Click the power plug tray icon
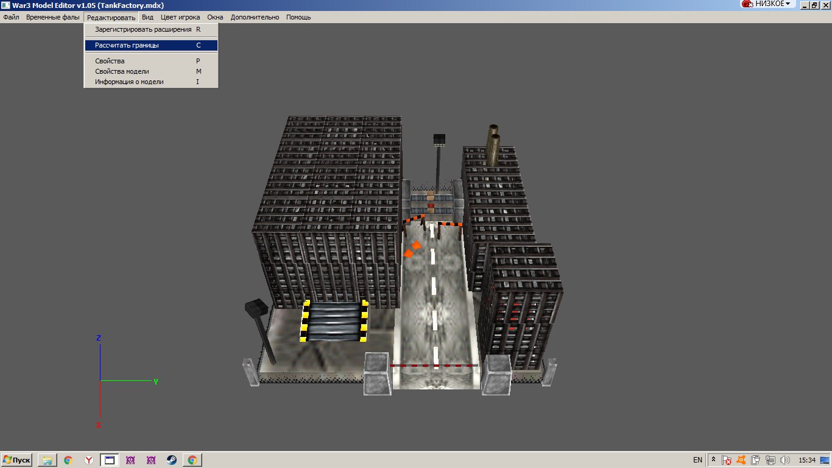The height and width of the screenshot is (468, 832). 755,460
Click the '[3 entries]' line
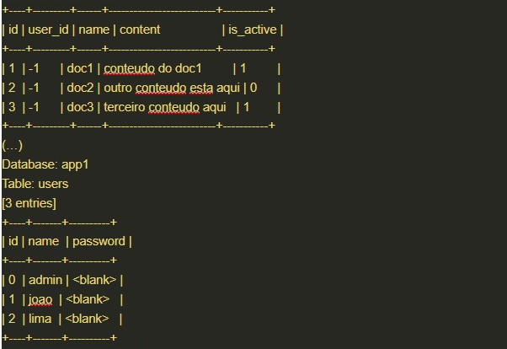 point(29,203)

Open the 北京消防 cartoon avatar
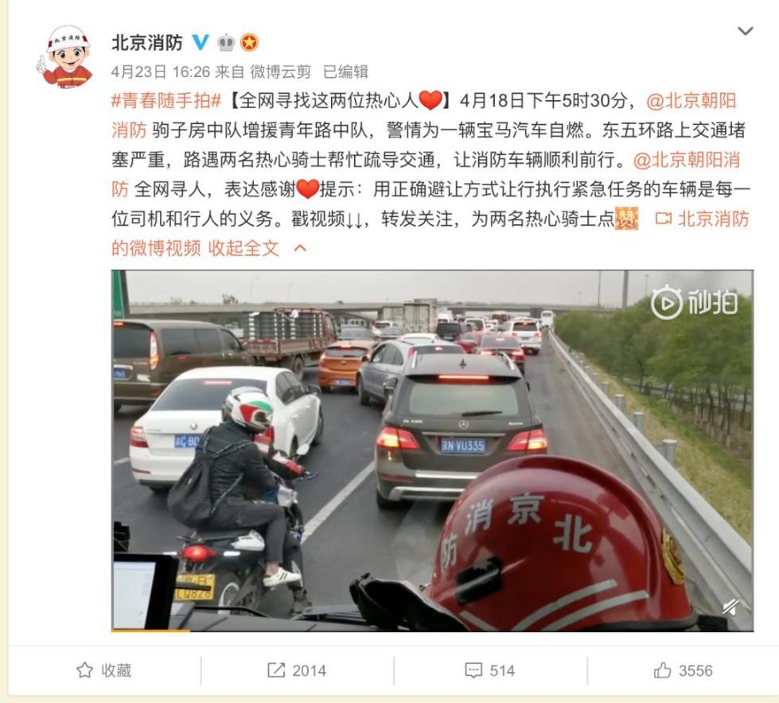pyautogui.click(x=65, y=57)
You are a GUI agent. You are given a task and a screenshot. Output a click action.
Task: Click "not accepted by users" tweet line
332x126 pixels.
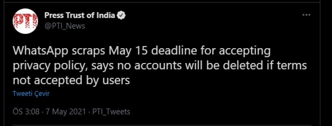71,80
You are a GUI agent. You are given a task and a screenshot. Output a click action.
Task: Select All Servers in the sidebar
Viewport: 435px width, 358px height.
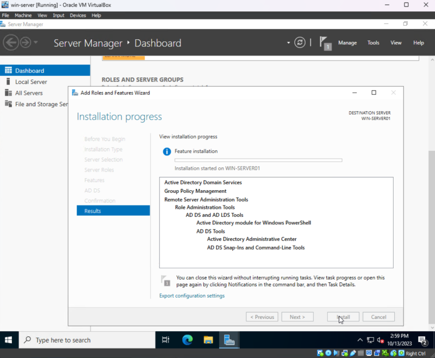click(x=29, y=93)
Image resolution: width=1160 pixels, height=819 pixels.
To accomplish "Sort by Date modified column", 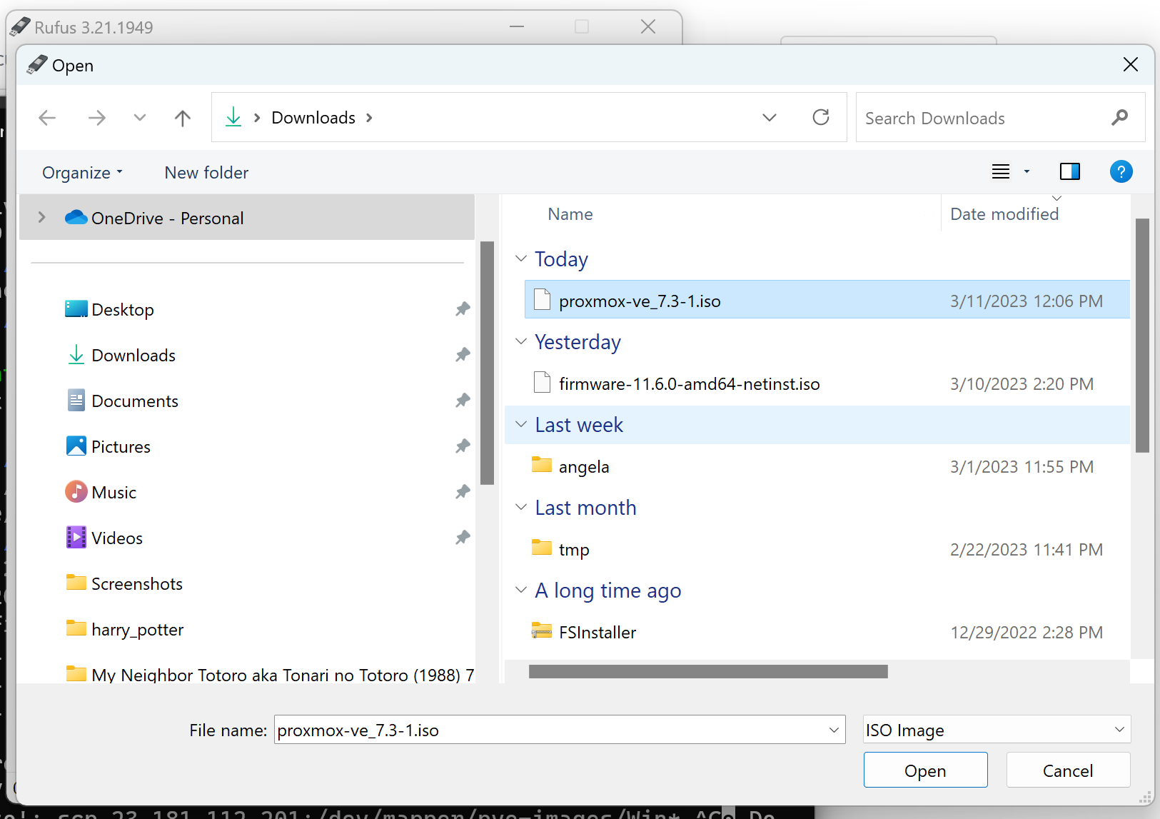I will [1004, 214].
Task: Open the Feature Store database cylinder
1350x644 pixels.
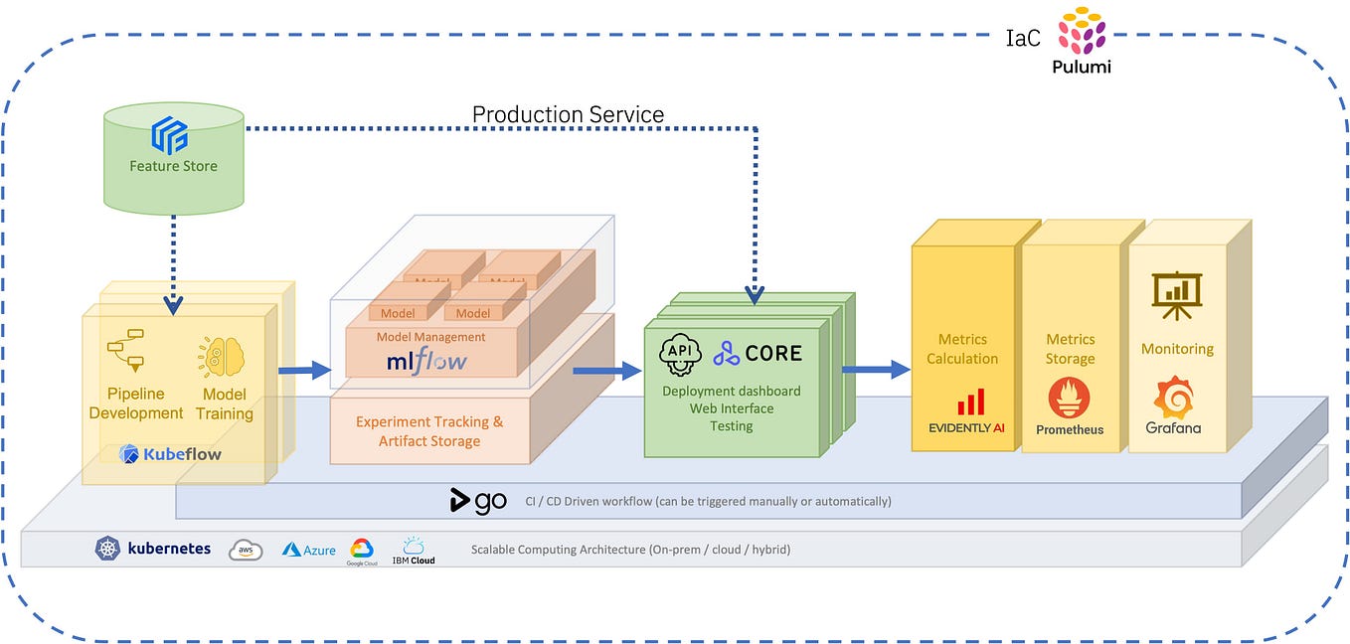Action: (173, 154)

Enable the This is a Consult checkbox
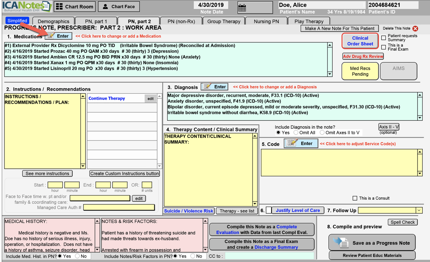355,198
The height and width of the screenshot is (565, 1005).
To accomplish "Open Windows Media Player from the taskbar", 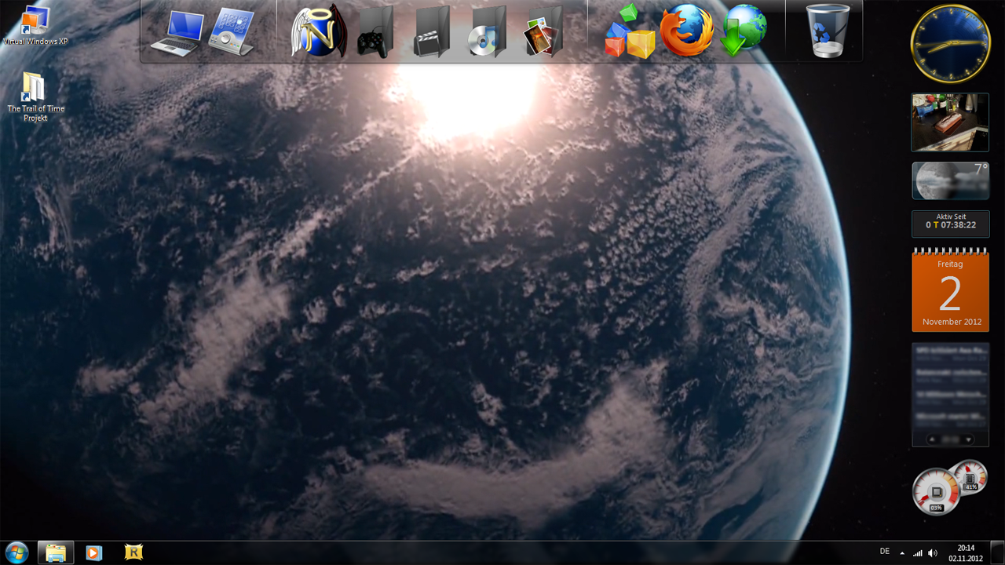I will click(x=93, y=552).
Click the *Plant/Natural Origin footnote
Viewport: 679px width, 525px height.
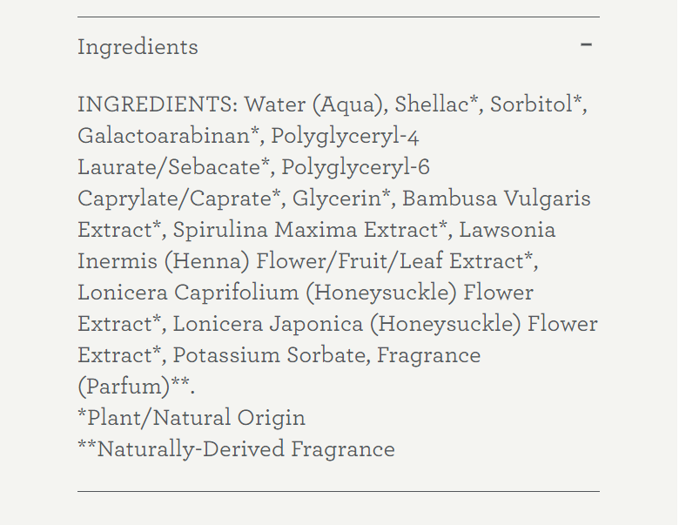[192, 418]
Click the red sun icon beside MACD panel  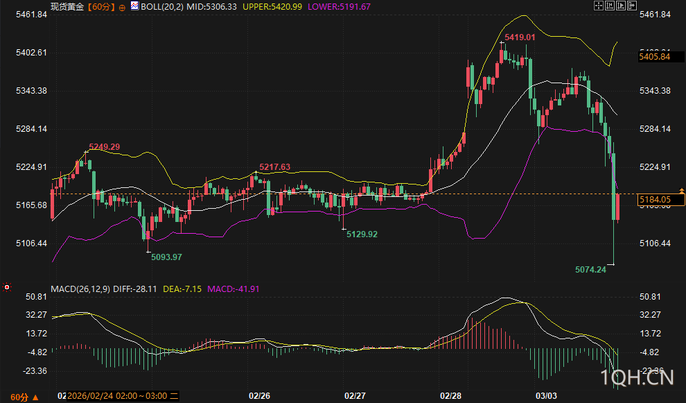click(6, 287)
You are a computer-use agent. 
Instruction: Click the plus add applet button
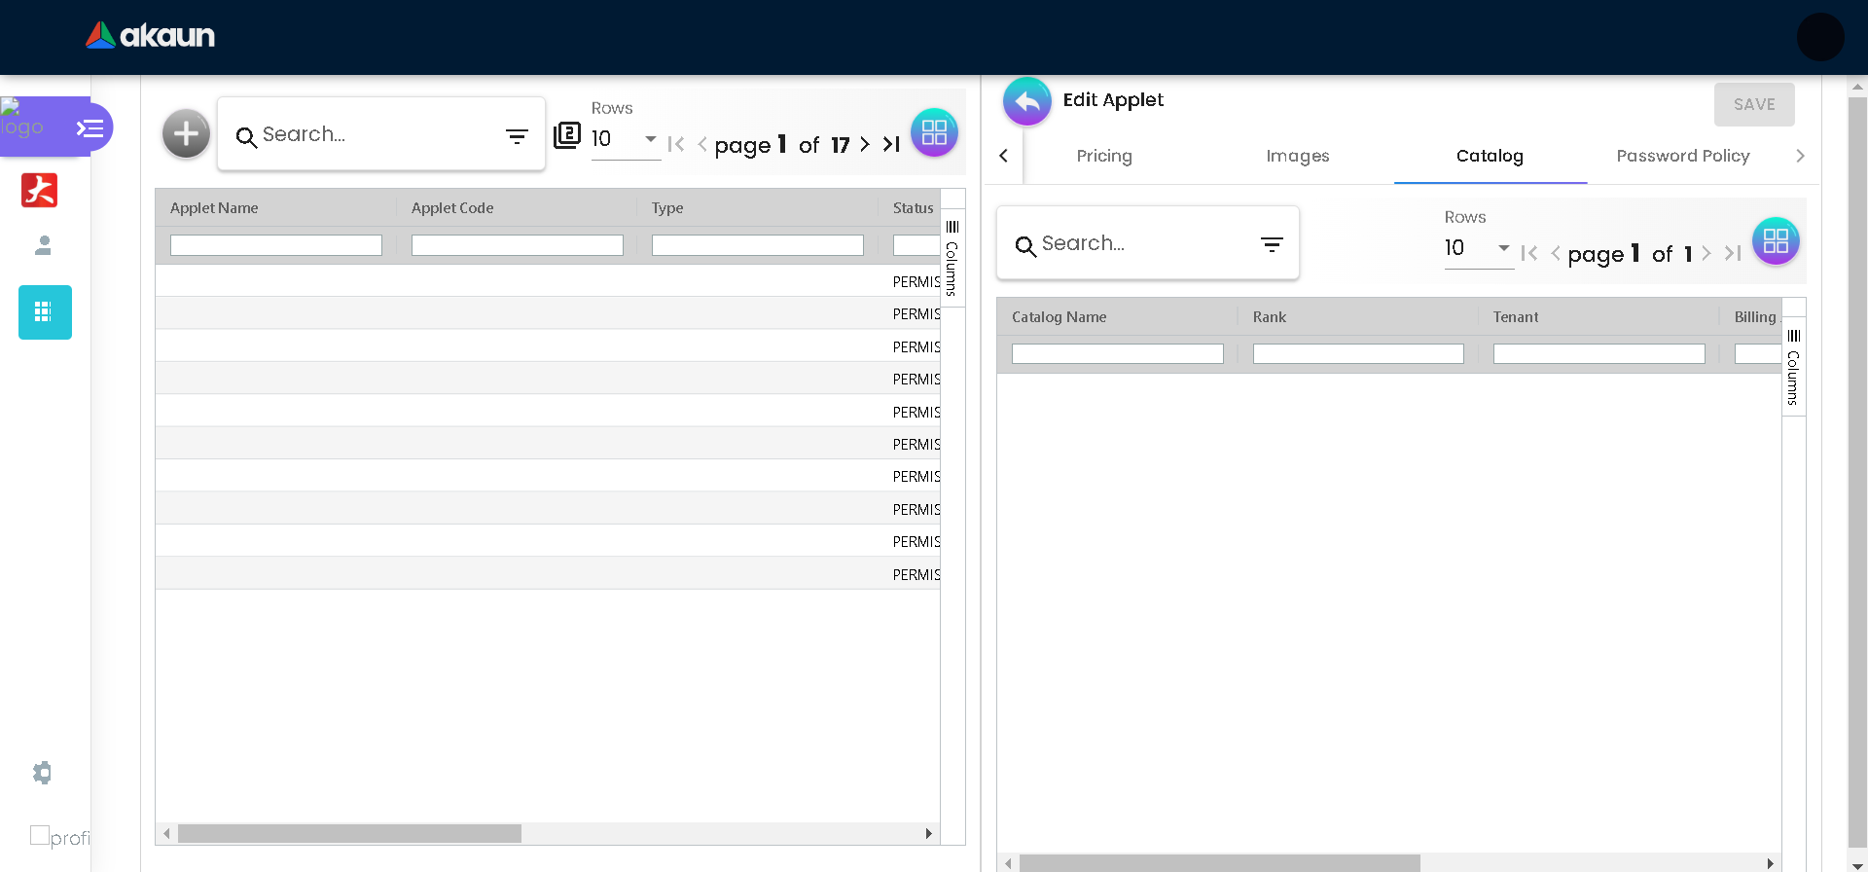(186, 134)
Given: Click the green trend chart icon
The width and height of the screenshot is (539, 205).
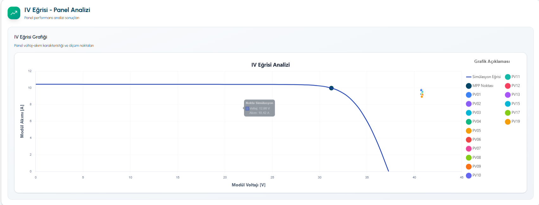Looking at the screenshot, I should (14, 13).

ABOUT THIS EXERCISE = Copy out, with no pictures, the lines from the one containing "You are a computer-use agent." through the last line of the data above, both ends included and each word unchanged.

SOLUTION TO THE EXERCISE =
You are a computer-use agent. 
Instruction: Click the plus add applet button
(186, 134)
Given: Click the green trend chart icon
The width and height of the screenshot is (539, 205).
Looking at the screenshot, I should (14, 13).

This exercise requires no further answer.